___ Provided entries ___

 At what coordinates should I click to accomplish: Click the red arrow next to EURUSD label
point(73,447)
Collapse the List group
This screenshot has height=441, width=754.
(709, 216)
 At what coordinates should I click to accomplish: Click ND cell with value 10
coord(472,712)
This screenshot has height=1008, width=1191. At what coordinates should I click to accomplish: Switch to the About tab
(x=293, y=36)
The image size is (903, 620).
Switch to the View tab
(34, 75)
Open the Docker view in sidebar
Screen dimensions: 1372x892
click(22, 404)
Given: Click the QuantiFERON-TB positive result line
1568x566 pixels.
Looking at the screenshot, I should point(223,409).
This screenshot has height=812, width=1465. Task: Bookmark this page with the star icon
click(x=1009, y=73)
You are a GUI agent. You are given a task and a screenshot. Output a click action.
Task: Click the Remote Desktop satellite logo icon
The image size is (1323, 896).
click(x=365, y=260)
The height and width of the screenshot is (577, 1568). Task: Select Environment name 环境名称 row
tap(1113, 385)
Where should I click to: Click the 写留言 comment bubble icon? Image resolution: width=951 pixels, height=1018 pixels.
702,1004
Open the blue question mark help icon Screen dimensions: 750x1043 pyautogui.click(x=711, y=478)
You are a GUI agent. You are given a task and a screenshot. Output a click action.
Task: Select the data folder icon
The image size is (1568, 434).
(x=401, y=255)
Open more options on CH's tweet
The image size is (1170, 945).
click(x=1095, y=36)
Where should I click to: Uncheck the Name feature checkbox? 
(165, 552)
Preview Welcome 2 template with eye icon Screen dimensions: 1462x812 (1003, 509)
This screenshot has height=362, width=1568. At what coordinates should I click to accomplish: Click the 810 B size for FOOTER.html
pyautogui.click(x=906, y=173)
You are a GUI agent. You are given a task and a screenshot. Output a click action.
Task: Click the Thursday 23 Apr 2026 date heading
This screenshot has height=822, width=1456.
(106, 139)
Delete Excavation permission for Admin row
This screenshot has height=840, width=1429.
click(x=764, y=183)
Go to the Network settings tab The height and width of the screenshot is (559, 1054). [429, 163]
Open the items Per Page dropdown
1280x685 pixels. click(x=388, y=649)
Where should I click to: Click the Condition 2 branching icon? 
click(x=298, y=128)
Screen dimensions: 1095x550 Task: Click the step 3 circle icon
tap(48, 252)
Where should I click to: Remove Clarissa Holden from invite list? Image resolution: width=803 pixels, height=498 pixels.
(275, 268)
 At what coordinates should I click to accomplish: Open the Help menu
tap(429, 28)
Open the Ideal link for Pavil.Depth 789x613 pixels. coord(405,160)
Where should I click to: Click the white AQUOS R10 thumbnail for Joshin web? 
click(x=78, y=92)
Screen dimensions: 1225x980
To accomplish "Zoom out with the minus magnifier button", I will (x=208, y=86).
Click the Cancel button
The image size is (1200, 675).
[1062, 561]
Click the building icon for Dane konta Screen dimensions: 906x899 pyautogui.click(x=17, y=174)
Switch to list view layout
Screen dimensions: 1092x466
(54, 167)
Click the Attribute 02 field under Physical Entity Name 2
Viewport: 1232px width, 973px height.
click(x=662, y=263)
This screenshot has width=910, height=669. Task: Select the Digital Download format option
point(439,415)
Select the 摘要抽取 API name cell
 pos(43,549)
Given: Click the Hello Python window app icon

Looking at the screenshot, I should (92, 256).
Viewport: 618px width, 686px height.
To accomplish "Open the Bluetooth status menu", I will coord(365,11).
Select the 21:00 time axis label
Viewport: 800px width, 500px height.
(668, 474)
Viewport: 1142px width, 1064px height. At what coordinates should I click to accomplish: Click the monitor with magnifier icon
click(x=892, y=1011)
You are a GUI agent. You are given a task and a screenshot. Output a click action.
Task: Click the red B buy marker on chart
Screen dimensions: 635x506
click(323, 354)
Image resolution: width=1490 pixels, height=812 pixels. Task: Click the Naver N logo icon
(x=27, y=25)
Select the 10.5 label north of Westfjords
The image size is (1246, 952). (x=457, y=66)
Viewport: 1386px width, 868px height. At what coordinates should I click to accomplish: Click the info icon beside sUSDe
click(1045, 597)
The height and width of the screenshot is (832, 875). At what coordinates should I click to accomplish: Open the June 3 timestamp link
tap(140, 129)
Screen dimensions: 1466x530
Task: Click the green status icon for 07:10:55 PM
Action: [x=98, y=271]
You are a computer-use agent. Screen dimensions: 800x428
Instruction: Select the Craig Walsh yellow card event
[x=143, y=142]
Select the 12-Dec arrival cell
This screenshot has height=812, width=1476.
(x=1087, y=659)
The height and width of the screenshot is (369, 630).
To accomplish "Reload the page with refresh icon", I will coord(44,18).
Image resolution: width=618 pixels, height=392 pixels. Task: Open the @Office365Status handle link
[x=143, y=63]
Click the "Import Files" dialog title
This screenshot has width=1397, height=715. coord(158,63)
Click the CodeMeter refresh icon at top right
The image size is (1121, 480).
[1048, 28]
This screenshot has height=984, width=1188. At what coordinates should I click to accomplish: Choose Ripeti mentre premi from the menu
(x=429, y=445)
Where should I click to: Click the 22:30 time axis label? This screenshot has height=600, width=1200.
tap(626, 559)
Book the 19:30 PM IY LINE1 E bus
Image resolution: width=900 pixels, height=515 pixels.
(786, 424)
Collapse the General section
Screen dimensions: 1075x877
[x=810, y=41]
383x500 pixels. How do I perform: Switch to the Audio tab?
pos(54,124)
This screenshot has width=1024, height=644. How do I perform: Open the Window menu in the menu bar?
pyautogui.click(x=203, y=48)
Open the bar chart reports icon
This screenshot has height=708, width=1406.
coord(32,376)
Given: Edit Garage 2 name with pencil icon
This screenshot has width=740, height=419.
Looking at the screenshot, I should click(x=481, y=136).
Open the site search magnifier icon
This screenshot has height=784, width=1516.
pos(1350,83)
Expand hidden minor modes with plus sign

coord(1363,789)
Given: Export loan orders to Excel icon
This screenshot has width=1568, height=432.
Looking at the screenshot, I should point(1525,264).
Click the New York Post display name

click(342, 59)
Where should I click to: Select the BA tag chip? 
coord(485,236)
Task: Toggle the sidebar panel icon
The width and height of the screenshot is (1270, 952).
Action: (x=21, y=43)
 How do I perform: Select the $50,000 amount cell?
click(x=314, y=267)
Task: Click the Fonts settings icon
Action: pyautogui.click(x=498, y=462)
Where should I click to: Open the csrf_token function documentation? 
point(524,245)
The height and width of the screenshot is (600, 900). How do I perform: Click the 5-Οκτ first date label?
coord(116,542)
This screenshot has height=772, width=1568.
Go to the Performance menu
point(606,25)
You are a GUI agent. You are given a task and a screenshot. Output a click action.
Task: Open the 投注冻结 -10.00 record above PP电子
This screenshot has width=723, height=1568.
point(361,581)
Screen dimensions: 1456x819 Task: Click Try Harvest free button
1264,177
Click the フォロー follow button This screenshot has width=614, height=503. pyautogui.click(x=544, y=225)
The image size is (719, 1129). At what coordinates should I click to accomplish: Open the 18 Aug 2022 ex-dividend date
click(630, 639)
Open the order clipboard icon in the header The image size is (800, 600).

___

Directive
Can you retype all of the entries above, character for character?

Result of this exercise
 At what coordinates should I click to accomplish: Click the red arrow next to EURUSD label
point(73,447)
Collapse the List group
This screenshot has height=441, width=754.
(709, 216)
 At what coordinates should I click to accomplish: Click ND cell with value 10
coord(472,712)
This screenshot has height=1008, width=1191. At what coordinates should I click to accomplish: Switch to the About tab
(x=293, y=36)
The image size is (903, 620).
Switch to the View tab
(34, 75)
Open the Docker view in sidebar
Screen dimensions: 1372x892
click(22, 404)
Given: Click the QuantiFERON-TB positive result line
1568x566 pixels.
Looking at the screenshot, I should point(223,409).
This screenshot has height=812, width=1465. Task: Bookmark this page with the star icon
click(x=1009, y=73)
You are a GUI agent. You are given a task and a screenshot. Output a click action.
Task: Click the Remote Desktop satellite logo icon
The image size is (1323, 896).
click(x=365, y=260)
The height and width of the screenshot is (577, 1568). Task: Select Environment name 环境名称 row
tap(1113, 385)
Where should I click to: Click the 写留言 comment bubble icon? Image resolution: width=951 pixels, height=1018 pixels.
702,1004
Open the blue question mark help icon Screen dimensions: 750x1043 pyautogui.click(x=711, y=478)
You are a GUI agent. You are given a task and a screenshot. Output a click action.
Task: Select the data folder icon
The image size is (1568, 434).
(x=401, y=255)
Open more options on CH's tweet
The image size is (1170, 945).
click(x=1095, y=36)
Where should I click to: Uncheck the Name feature checkbox? 
(165, 552)
Preview Welcome 2 template with eye icon Screen dimensions: 1462x812 (1003, 509)
This screenshot has height=362, width=1568. At what coordinates should I click to accomplish: Click the 810 B size for FOOTER.html
pyautogui.click(x=906, y=173)
You are a GUI agent. You are given a task and a screenshot. Output a click action.
Task: Click the Thursday 23 Apr 2026 date heading
This screenshot has height=822, width=1456.
(106, 139)
Delete Excavation permission for Admin row
This screenshot has height=840, width=1429.
click(x=764, y=183)
Go to the Network settings tab The height and width of the screenshot is (559, 1054). [429, 163]
Open the items Per Page dropdown
1280x685 pixels. click(x=388, y=649)
Where should I click to: Click the Condition 2 branching icon? 
click(x=298, y=128)
Screen dimensions: 1095x550 Task: Click the step 3 circle icon
tap(48, 252)
Where should I click to: Remove Clarissa Holden from invite list? Image resolution: width=803 pixels, height=498 pixels.
(275, 268)
 At what coordinates should I click to accomplish: Open the Help menu
tap(429, 28)
Open the Ideal link for Pavil.Depth 789x613 pixels. coord(405,160)
Where should I click to: Click the white AQUOS R10 thumbnail for Joshin web? 
click(x=78, y=92)
Screen dimensions: 1225x980
To accomplish "Zoom out with the minus magnifier button", I will (x=208, y=86).
Click the Cancel button
The image size is (1200, 675).
[1062, 561]
Click the building icon for Dane konta Screen dimensions: 906x899 pyautogui.click(x=17, y=174)
Switch to list view layout
Screen dimensions: 1092x466
(54, 167)
Click the Attribute 02 field under Physical Entity Name 2
Viewport: 1232px width, 973px height.
click(x=662, y=263)
This screenshot has width=910, height=669. Task: Select the Digital Download format option
point(439,415)
Select the 摘要抽取 API name cell
 pos(43,549)
Given: Click the Hello Python window app icon

Looking at the screenshot, I should (92, 256).
Viewport: 618px width, 686px height.
To accomplish "Open the Bluetooth status menu", I will coord(365,11).
Select the 21:00 time axis label
Viewport: 800px width, 500px height.
(668, 474)
Viewport: 1142px width, 1064px height. At what coordinates should I click to accomplish: Click the monitor with magnifier icon
click(x=892, y=1011)
You are a GUI agent. You are given a task and a screenshot. Output a click action.
Task: Click the red B buy marker on chart
Screen dimensions: 635x506
click(323, 354)
Image resolution: width=1490 pixels, height=812 pixels. Task: Click the Naver N logo icon
(x=27, y=25)
Select the 10.5 label north of Westfjords
The image size is (1246, 952). (x=457, y=66)
Viewport: 1386px width, 868px height. At what coordinates should I click to accomplish: Click the info icon beside sUSDe
click(1045, 597)
The height and width of the screenshot is (832, 875). At what coordinates should I click to accomplish: Open the June 3 timestamp link
tap(140, 129)
Screen dimensions: 1466x530
Task: Click the green status icon for 07:10:55 PM
Action: [x=98, y=271]
You are a computer-use agent. Screen dimensions: 800x428
Instruction: Select the Craig Walsh yellow card event
[x=143, y=142]
Select the 12-Dec arrival cell
This screenshot has height=812, width=1476.
(x=1087, y=659)
The height and width of the screenshot is (369, 630).
To accomplish "Reload the page with refresh icon", I will coord(44,18).
Image resolution: width=618 pixels, height=392 pixels. Task: Open the @Office365Status handle link
[x=143, y=63]
Click the "Import Files" dialog title
This screenshot has width=1397, height=715. coord(158,63)
Click the CodeMeter refresh icon at top right
The image size is (1121, 480).
[1048, 28]
This screenshot has height=984, width=1188. At what coordinates should I click to accomplish: Choose Ripeti mentre premi from the menu
(x=429, y=445)
Where should I click to: Click the 22:30 time axis label? This screenshot has height=600, width=1200.
tap(626, 559)
Book the 19:30 PM IY LINE1 E bus
Image resolution: width=900 pixels, height=515 pixels.
(786, 424)
Collapse the General section
Screen dimensions: 1075x877
[x=810, y=41]
383x500 pixels. How do I perform: Switch to the Audio tab?
pos(54,124)
This screenshot has width=1024, height=644. How do I perform: Open the Window menu in the menu bar?
pyautogui.click(x=203, y=48)
Open the bar chart reports icon
This screenshot has height=708, width=1406.
coord(32,376)
Given: Edit Garage 2 name with pencil icon
This screenshot has width=740, height=419.
Looking at the screenshot, I should click(x=481, y=136).
Open the site search magnifier icon
This screenshot has height=784, width=1516.
pos(1350,83)
Expand hidden minor modes with plus sign

coord(1363,789)
Given: Export loan orders to Excel icon
This screenshot has width=1568, height=432.
Looking at the screenshot, I should point(1525,264).
Click the New York Post display name

click(342, 59)
Where should I click to: Select the BA tag chip? 
coord(485,236)
Task: Toggle the sidebar panel icon
The width and height of the screenshot is (1270, 952).
Action: (x=21, y=43)
 How do I perform: Select the $50,000 amount cell?
click(x=314, y=267)
Task: Click the Fonts settings icon
Action: pyautogui.click(x=498, y=462)
Where should I click to: Open the csrf_token function documentation? 
point(524,245)
The height and width of the screenshot is (600, 900). How do I perform: Click the 5-Οκτ first date label?
coord(116,542)
This screenshot has height=772, width=1568.
Go to the Performance menu
point(606,25)
You are a GUI agent. You are given a task and a screenshot. Output a click action.
Task: Open the 投注冻结 -10.00 record above PP电子
This screenshot has width=723, height=1568.
point(361,581)
Screen dimensions: 1456x819 Task: Click Try Harvest free button
1264,177
Click the フォロー follow button This screenshot has width=614, height=503. pyautogui.click(x=544, y=225)
The image size is (719, 1129). At what coordinates should I click to accomplish: Open the 18 Aug 2022 ex-dividend date
click(630, 639)
Open the order clipboard icon in the header The image size is (800, 600).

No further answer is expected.